01:02:12.680 So the sports betting leads to lottery, leads to casino, things like that.
01:02:15.740 last thing overall these changes to speak people's spending patterns led to decreased credit
01:02:21.020 availability increased credit card debt and a higher incidence of overdrawing from bank accounts
01:02:26.040 the researchers note that the effects were particularly acute among households that were
01:02:31.060 least able to afford it pushing them even even deeper into debt wow yeah it's really sad any
01:02:38.160 final thoughts from you wes not really no no well there you have it kids stay away from gambling
01:02:45.560 um but you know larger theological application is um we do we we have to think through the state
01:02:52.760 um if we're going to have a christian theology of government in the state um that's that's
01:02:58.400 something that we really have to think through because i think some of the uh the old tropes
01:03:02.640 that we uh would wheel out you know uh historically of just you know libertarianism get off my lawn
01:03:09.540 just a small state um yeah like yes this the state shouldn't be um a managerial state that's
01:03:17.760 holding every single citizen's hand you know through uh you know we don't you know the state
01:03:22.440 is bloated don't get me wrong um but there are other areas where it's actually too small i think
01:03:27.900 that for me that's one of the big takeaways is um and not just from today but over the last couple
01:03:32.880 years as i've thought about this is i think if we had a christian state um it would be significantly
01:03:38.380 smaller and in some cases non-existent in some areas.

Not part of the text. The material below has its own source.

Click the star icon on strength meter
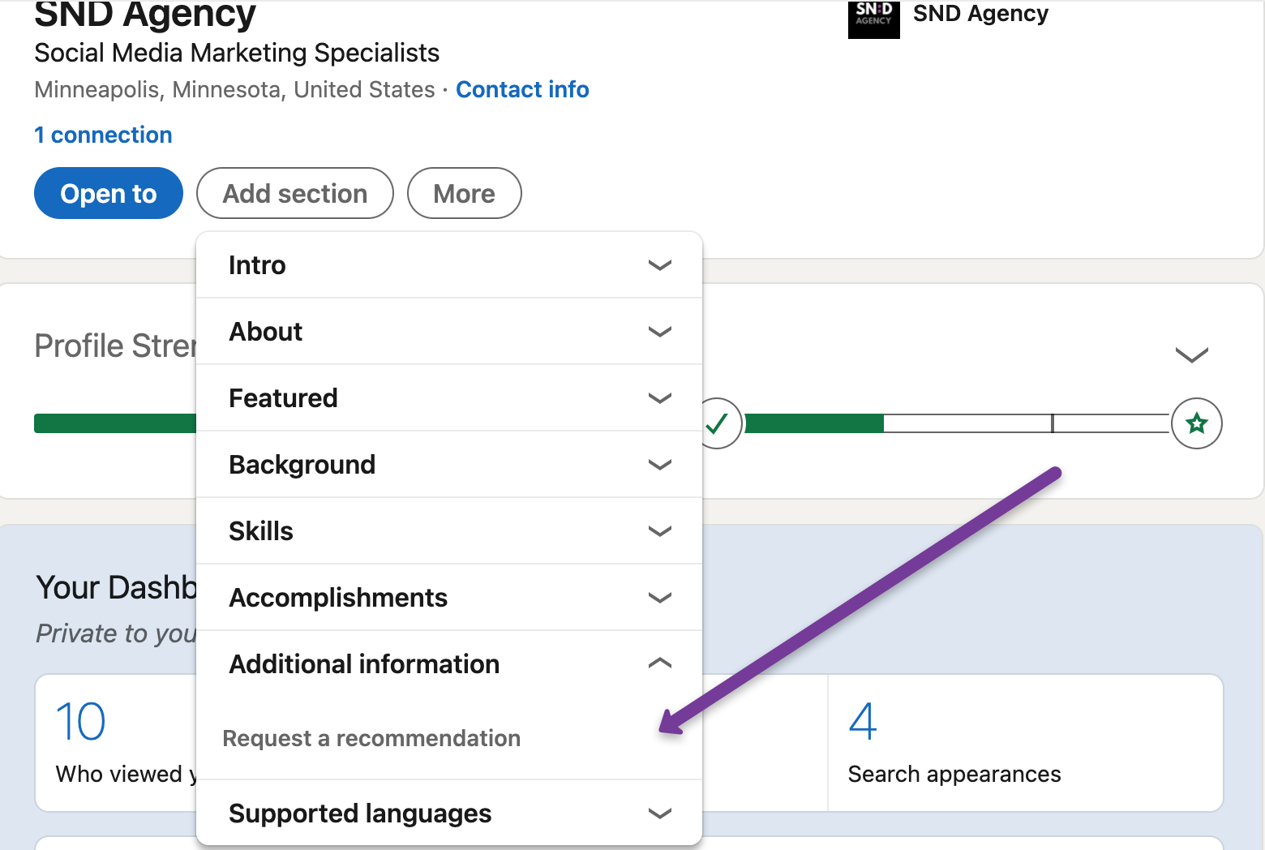The height and width of the screenshot is (850, 1265). pyautogui.click(x=1196, y=423)
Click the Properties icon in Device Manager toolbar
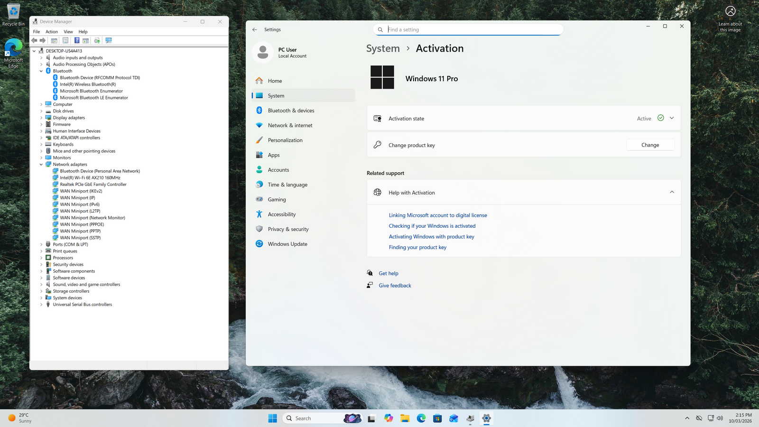This screenshot has width=759, height=427. (65, 40)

And then it would actually shock us in how
01:03:44.960 big it would be in other areas that actually do fall under its God-given jurisdiction. It actually
01:03:51.680 pertains to thwarting the evildoer. And I think that gambling is one of many examples of something
01:04:00.960 that the state has to police, that it has to... Well, and just to add on to that, it wouldn't
01:04:06.800 necessarily mean that the state had to be bigger it would wield more authority right it would say
01:04:12.180 this is against the law and obviously there would have to be some enforcement mechanism that's what
01:04:16.940 i mean i know what you mean but like my point is what we're saying is the state needs to wield
01:04:22.080 authority in the proper areas which might mean it's influencing life in areas that we're not used
01:04:27.140 to but that doesn't necessarily mean they need 120 000 armed anti-gambling agents going out right
01:04:34.500 Like it wouldn't take much to make it illegal and you crack down on a few
01:04:38.560 people, throw the book at them. And then that's, that's it. You know,
01:04:42.240 that's true. Yep. Yep. That's true. Yep. Yeah. All right.